Discussion and conclusion

Treating patients with BPPV on a motorized turntable offers several advantages over bedside treatment,8 including increased precision and the repeatability of maneuvers for both diagnosing the affect canal(s) and treatment. The elderly deserve special consideration because accurate manual repositioning can be difficult due to neck and back stiffness, compounded by hesitancy of the treating physician to move a frail patient. While some patients express reservation upon seeing the turntable, our experience is that the elderly are quite receptive and tolerate the treatments well.

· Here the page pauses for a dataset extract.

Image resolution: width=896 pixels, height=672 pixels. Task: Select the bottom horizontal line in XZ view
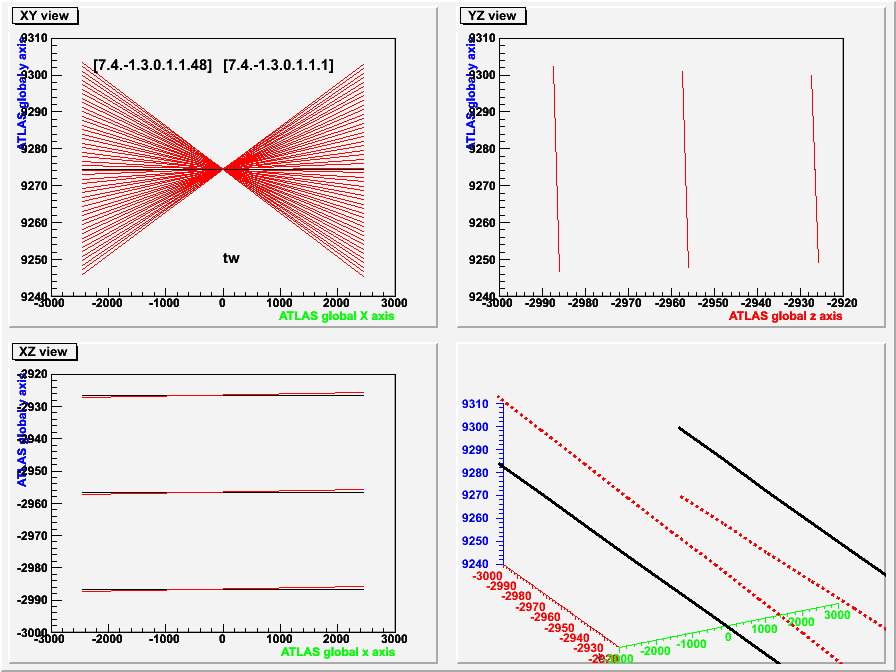pyautogui.click(x=222, y=589)
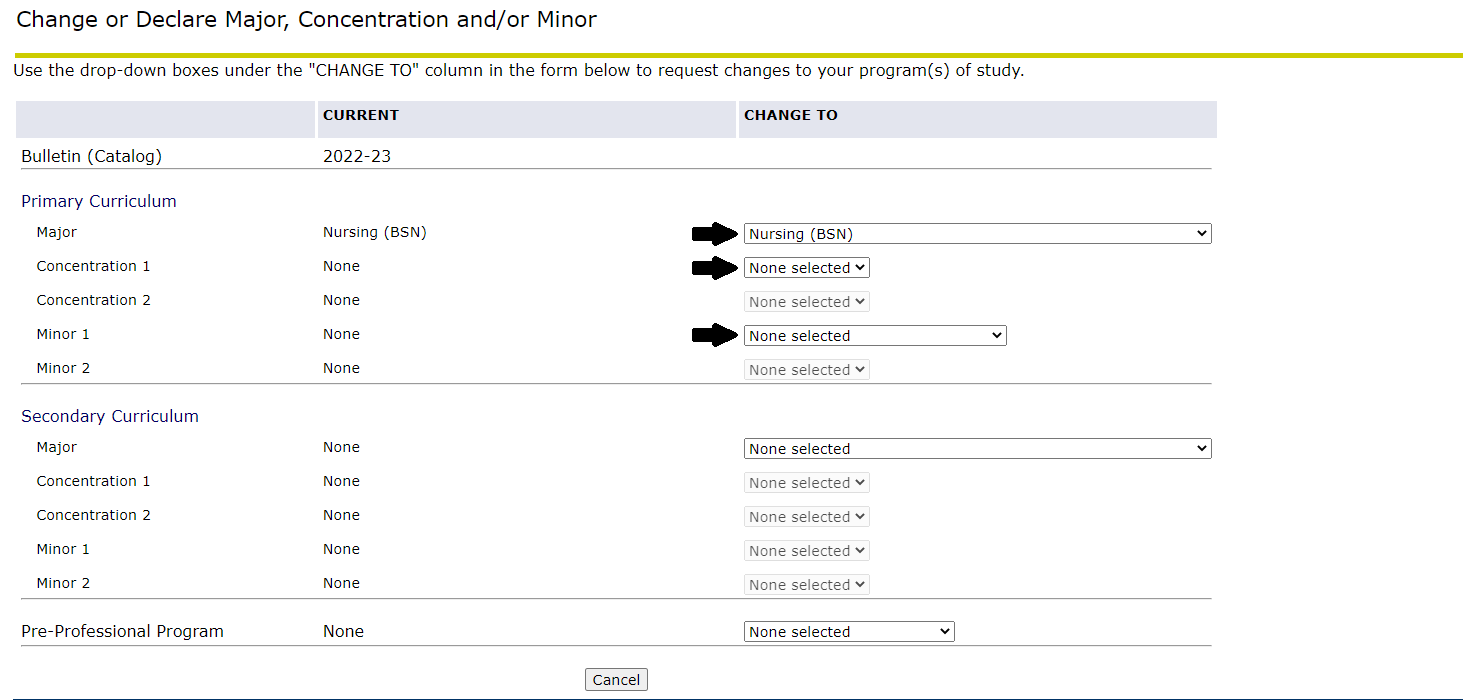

In the past year, we have treated over 90 patients on the turntable without adverse consequences, and similar devices have been described and used in even greater numbers of patients,8 demonstrating the safety of using motorized turntables in treating BPPV. Turntable repositioning is suitable for most patients but may not be possible in the presence of claustrophobia, morbid obesity, cervical fractures, or severe respiratory or cardiac insufficiency.

Acknowledgments

The authors thank the referring physicians, Drs Walter Waespe and Sarah Marti, and Marco Penner for technical support. This study was supported by the Betty and David Koetser Foundation for Brain Research, Zurich, Switzerland.

Author contributions

CJB collected and analyzed the data and drafted the article. DS was responsible for managing the patient and was involved in writing the article. KPW conceived the idea of the article and was involved in writing the article. All authors read and approved the final version of the manuscript for publication.

Consent

Written informed consent was obtained from the patient for publication of this case report and any accompanying images. A copy of the written consent is available for review by the editor of this journal.

Disclosure

KPW acts as an unpaid consultant and has received funding for travel from GN Otometrics. CJB and DS declare no conflicts of interest in this work.